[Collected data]
▬▬▬▬▬▬▬▬▬▬
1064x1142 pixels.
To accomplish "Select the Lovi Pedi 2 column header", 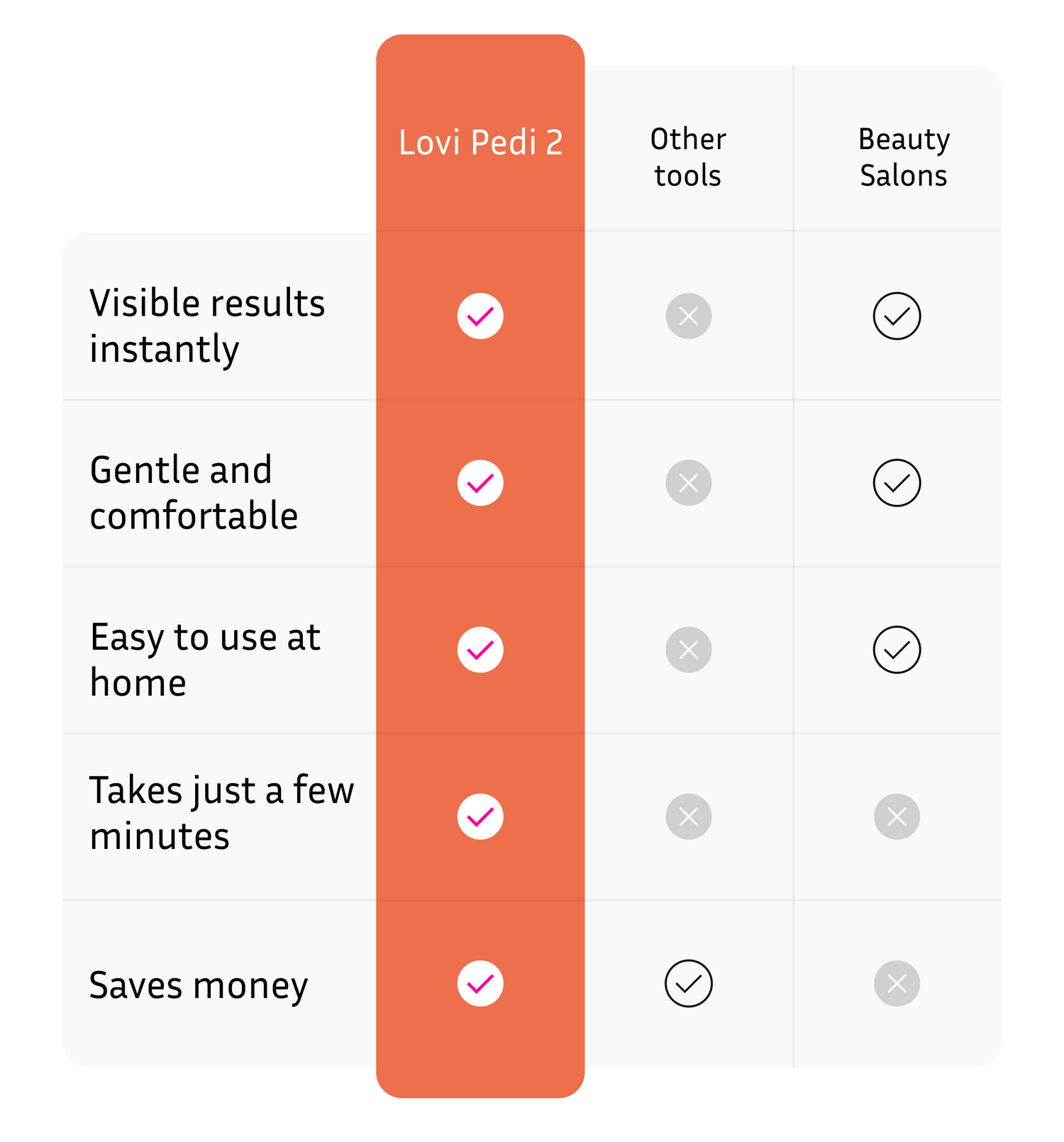I will pos(480,143).
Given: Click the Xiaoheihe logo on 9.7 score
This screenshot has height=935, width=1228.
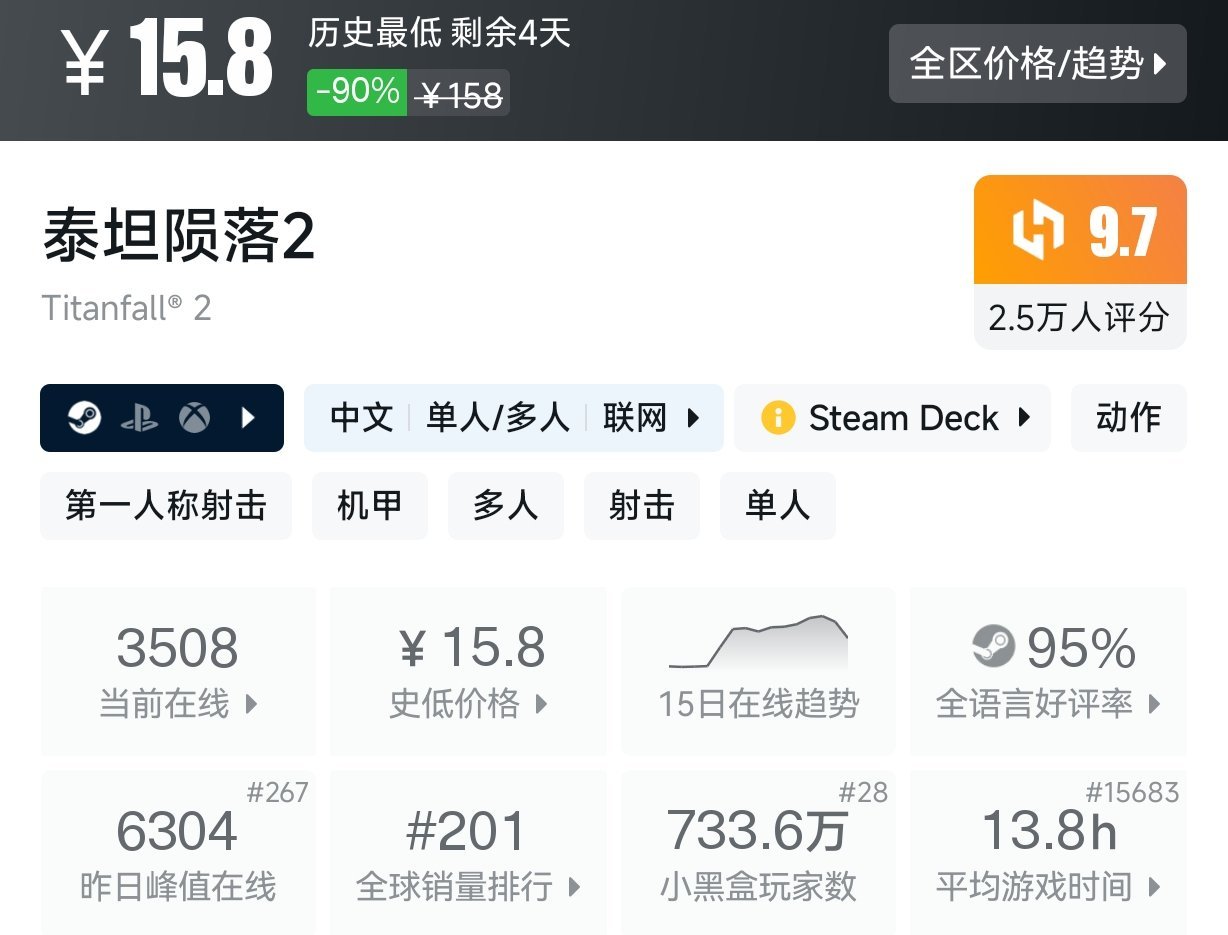Looking at the screenshot, I should (x=1038, y=231).
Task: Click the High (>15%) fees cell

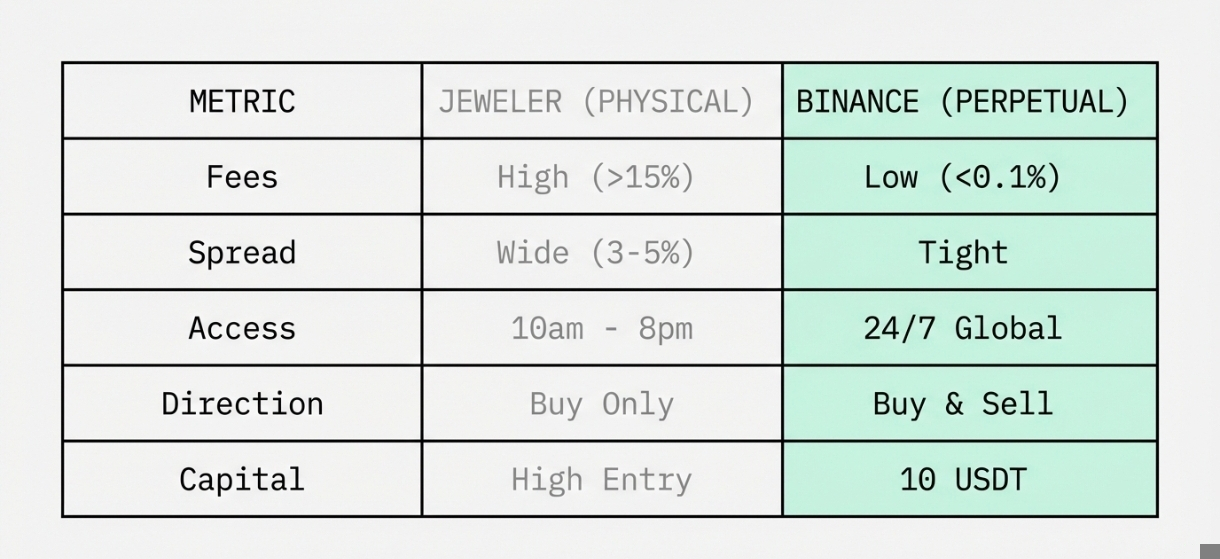Action: click(x=596, y=177)

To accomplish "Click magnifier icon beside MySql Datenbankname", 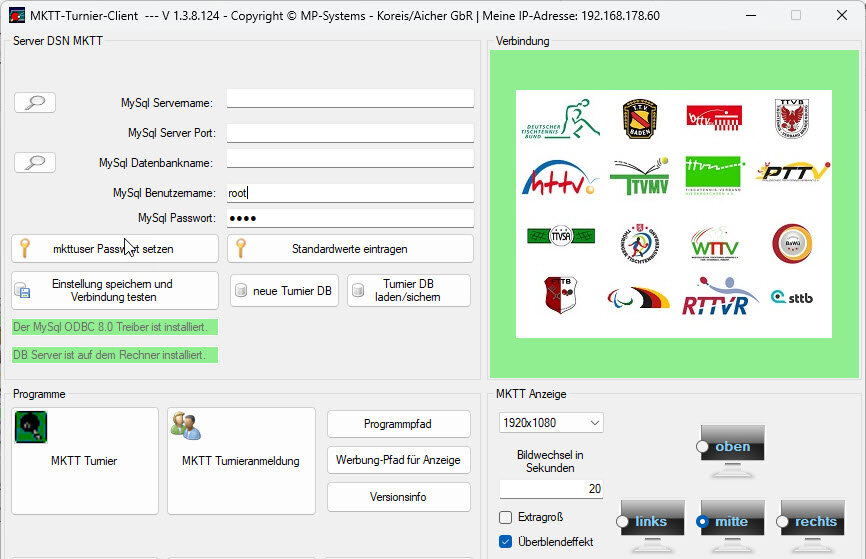I will click(35, 162).
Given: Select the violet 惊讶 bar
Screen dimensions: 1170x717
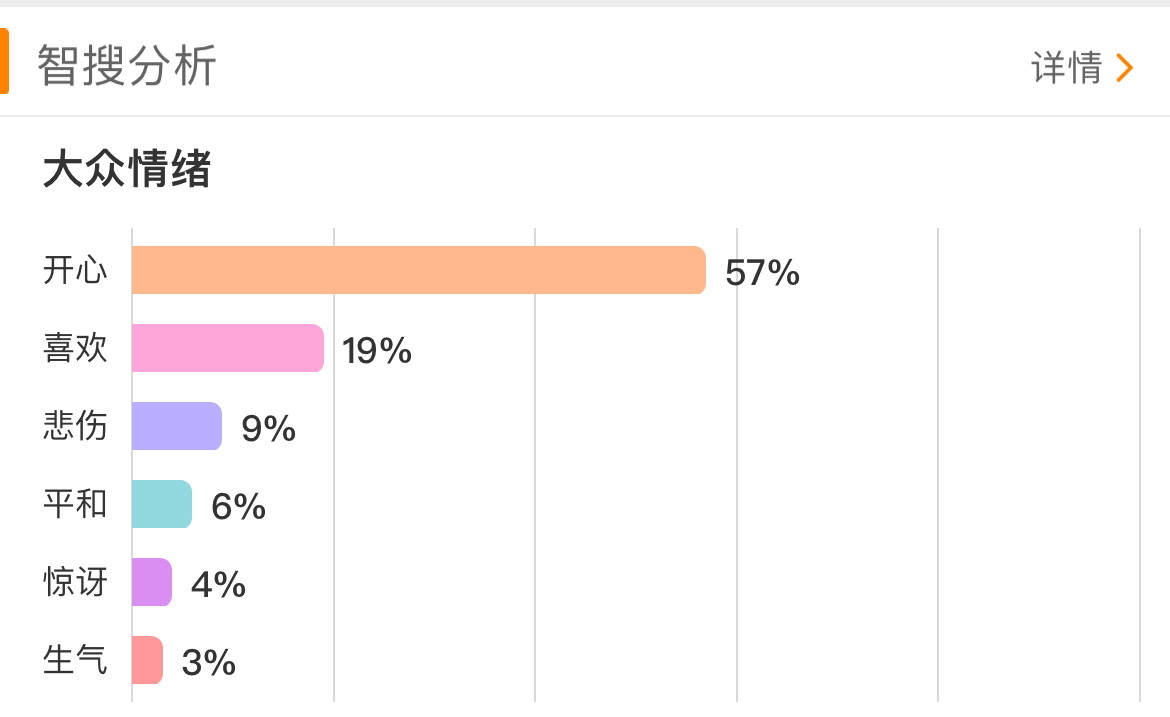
▬▬▬▬▬▬▬▬▬▬
- Directions -
If a line in the records above contains "Given", copy that line.

- Exercise answer -
Given: Click the Xiaoheihe logo on 9.7 score
Given: Select the violet 惊讶 bar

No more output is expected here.